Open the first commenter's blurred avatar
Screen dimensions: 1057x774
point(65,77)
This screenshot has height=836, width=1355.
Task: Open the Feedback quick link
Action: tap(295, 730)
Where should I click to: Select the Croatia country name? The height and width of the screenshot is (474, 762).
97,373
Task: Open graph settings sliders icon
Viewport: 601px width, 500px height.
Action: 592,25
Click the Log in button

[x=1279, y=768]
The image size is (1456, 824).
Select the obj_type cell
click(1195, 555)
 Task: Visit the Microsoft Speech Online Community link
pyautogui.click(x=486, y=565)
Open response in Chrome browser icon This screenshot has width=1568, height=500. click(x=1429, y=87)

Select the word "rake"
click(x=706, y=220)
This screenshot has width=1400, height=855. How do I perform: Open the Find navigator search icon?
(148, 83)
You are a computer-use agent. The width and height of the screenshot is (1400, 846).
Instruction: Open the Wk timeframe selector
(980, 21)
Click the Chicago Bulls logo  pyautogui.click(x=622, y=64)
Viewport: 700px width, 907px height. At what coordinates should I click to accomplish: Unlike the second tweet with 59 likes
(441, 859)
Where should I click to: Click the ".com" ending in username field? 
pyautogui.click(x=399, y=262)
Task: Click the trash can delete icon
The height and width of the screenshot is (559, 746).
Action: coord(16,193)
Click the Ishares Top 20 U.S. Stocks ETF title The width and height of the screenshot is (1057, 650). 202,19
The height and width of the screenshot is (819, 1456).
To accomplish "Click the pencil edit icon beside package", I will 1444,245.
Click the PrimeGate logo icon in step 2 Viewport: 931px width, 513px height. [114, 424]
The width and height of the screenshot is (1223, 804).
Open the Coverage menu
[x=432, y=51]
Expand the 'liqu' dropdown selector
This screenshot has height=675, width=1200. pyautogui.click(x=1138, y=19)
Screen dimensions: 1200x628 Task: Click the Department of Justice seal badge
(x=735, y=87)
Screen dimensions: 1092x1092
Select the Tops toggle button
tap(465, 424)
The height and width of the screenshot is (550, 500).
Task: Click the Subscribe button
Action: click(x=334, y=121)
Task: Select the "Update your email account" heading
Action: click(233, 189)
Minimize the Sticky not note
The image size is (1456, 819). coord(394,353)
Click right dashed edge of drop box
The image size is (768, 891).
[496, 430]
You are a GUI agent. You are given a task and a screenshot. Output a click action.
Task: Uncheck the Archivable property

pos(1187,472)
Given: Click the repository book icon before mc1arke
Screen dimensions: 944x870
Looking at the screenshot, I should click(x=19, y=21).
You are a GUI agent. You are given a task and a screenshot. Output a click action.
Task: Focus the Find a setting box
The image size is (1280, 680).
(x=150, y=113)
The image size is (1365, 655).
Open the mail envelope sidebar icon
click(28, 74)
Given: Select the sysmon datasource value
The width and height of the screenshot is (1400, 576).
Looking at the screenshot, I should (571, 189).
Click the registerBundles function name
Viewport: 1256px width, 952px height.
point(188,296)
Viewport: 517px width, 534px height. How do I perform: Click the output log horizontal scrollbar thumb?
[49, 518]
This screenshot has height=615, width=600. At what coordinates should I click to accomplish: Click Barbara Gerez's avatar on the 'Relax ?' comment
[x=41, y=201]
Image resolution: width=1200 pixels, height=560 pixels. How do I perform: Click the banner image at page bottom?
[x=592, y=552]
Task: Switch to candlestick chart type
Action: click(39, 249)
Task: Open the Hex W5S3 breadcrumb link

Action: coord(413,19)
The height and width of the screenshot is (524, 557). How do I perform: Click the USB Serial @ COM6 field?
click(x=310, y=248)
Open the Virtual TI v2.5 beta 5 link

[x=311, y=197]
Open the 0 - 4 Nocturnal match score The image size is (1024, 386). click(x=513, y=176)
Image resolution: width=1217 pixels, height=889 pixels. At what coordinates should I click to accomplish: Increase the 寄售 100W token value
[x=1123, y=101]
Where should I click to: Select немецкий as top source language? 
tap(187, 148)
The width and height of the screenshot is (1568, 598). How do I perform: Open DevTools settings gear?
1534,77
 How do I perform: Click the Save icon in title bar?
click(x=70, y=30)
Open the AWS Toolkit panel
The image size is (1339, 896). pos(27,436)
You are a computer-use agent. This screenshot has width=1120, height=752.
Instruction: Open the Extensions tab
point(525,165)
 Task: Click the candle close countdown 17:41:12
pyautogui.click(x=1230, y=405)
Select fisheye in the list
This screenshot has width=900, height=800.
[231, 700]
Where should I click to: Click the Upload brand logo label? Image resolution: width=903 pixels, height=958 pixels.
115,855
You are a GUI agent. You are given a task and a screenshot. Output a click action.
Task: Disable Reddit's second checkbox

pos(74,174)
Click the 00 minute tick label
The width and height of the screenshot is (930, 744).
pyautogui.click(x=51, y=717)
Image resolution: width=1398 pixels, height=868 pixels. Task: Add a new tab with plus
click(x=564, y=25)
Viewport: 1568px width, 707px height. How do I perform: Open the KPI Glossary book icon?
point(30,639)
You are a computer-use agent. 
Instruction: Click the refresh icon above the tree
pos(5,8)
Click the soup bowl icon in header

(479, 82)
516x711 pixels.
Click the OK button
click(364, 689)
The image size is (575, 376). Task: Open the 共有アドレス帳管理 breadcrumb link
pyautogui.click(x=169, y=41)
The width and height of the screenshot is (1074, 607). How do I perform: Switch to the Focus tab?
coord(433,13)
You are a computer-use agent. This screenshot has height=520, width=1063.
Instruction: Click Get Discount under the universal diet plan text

_Exercise_:
Return the entire listing above unchanged, line by line.

_Solved exercise_:
Open the first commenter's blurred avatar
Screen dimensions: 1057x774
point(65,77)
This screenshot has height=836, width=1355.
Task: Open the Feedback quick link
Action: tap(295, 730)
Where should I click to: Select the Croatia country name? The height and width of the screenshot is (474, 762).
97,373
Task: Open graph settings sliders icon
Viewport: 601px width, 500px height.
Action: 592,25
Click the Log in button

[x=1279, y=768]
The image size is (1456, 824).
Select the obj_type cell
click(1195, 555)
 Task: Visit the Microsoft Speech Online Community link
pyautogui.click(x=486, y=565)
Open response in Chrome browser icon This screenshot has width=1568, height=500. click(x=1429, y=87)

Select the word "rake"
click(x=706, y=220)
This screenshot has width=1400, height=855. How do I perform: Open the Find navigator search icon?
(148, 83)
You are a computer-use agent. The width and height of the screenshot is (1400, 846).
Instruction: Open the Wk timeframe selector
(980, 21)
Click the Chicago Bulls logo  pyautogui.click(x=622, y=64)
Viewport: 700px width, 907px height. At what coordinates should I click to accomplish: Unlike the second tweet with 59 likes
(441, 859)
Where should I click to: Click the ".com" ending in username field? 
pyautogui.click(x=399, y=262)
Task: Click the trash can delete icon
The height and width of the screenshot is (559, 746).
Action: coord(16,193)
Click the Ishares Top 20 U.S. Stocks ETF title The width and height of the screenshot is (1057, 650). 202,19
The height and width of the screenshot is (819, 1456).
To accomplish "Click the pencil edit icon beside package", I will 1444,245.
Click the PrimeGate logo icon in step 2 Viewport: 931px width, 513px height. [114, 424]
The width and height of the screenshot is (1223, 804).
Open the Coverage menu
[x=432, y=51]
Expand the 'liqu' dropdown selector
This screenshot has height=675, width=1200. pyautogui.click(x=1138, y=19)
Screen dimensions: 1200x628 Task: Click the Department of Justice seal badge
(x=735, y=87)
Screen dimensions: 1092x1092
Select the Tops toggle button
tap(465, 424)
The height and width of the screenshot is (550, 500).
Task: Click the Subscribe button
Action: click(x=334, y=121)
Task: Select the "Update your email account" heading
Action: click(233, 189)
Minimize the Sticky not note
The image size is (1456, 819). coord(394,353)
Click right dashed edge of drop box
The image size is (768, 891).
[496, 430]
You are a GUI agent. You are given a task and a screenshot. Output a click action.
Task: Uncheck the Archivable property

pos(1187,472)
Given: Click the repository book icon before mc1arke
Screen dimensions: 944x870
Looking at the screenshot, I should click(x=19, y=21).
You are a GUI agent. You are given a task and a screenshot. Output a click action.
Task: Focus the Find a setting box
The image size is (1280, 680).
(x=150, y=113)
The image size is (1365, 655).
Open the mail envelope sidebar icon
click(28, 74)
Given: Select the sysmon datasource value
The width and height of the screenshot is (1400, 576).
Looking at the screenshot, I should (571, 189).
Click the registerBundles function name
Viewport: 1256px width, 952px height.
point(188,296)
Viewport: 517px width, 534px height. How do I perform: Click the output log horizontal scrollbar thumb?
[49, 518]
This screenshot has height=615, width=600. At what coordinates should I click to accomplish: Click Barbara Gerez's avatar on the 'Relax ?' comment
[x=41, y=201]
Image resolution: width=1200 pixels, height=560 pixels. How do I perform: Click the banner image at page bottom?
[x=592, y=552]
Task: Switch to candlestick chart type
Action: click(39, 249)
Task: Open the Hex W5S3 breadcrumb link

Action: coord(413,19)
The height and width of the screenshot is (524, 557). How do I perform: Click the USB Serial @ COM6 field?
click(x=310, y=248)
Open the Virtual TI v2.5 beta 5 link

[x=311, y=197]
Open the 0 - 4 Nocturnal match score The image size is (1024, 386). click(x=513, y=176)
Image resolution: width=1217 pixels, height=889 pixels. At what coordinates should I click to accomplish: Increase the 寄售 100W token value
[x=1123, y=101]
Where should I click to: Select немецкий as top source language? 
tap(187, 148)
The width and height of the screenshot is (1568, 598). How do I perform: Open DevTools settings gear?
1534,77
 How do I perform: Click the Save icon in title bar?
click(x=70, y=30)
Open the AWS Toolkit panel
The image size is (1339, 896). pos(27,436)
You are a computer-use agent. This screenshot has width=1120, height=752.
Instruction: Open the Extensions tab
point(525,165)
 Task: Click the candle close countdown 17:41:12
pyautogui.click(x=1230, y=405)
Select fisheye in the list
This screenshot has width=900, height=800.
[231, 700]
Where should I click to: Click the Upload brand logo label? Image resolution: width=903 pixels, height=958 pixels.
115,855
You are a GUI agent. You are given a task and a screenshot. Output a click action.
Task: Disable Reddit's second checkbox

pos(74,174)
Click the 00 minute tick label
The width and height of the screenshot is (930, 744).
pyautogui.click(x=51, y=717)
Image resolution: width=1398 pixels, height=868 pixels. Task: Add a new tab with plus
click(x=564, y=25)
Viewport: 1568px width, 707px height. How do I perform: Open the KPI Glossary book icon?
point(30,639)
You are a computer-use agent. 
Instruction: Click the refresh icon above the tree
pos(5,8)
Click the soup bowl icon in header

(479, 82)
516x711 pixels.
Click the OK button
click(364, 689)
The image size is (575, 376). Task: Open the 共有アドレス帳管理 breadcrumb link
pyautogui.click(x=169, y=41)
The width and height of the screenshot is (1074, 607). How do I perform: Switch to the Focus tab?
coord(433,13)
You are a computer-use agent. This screenshot has height=520, width=1063.
Instruction: Click Get Discount under the universal diet plan text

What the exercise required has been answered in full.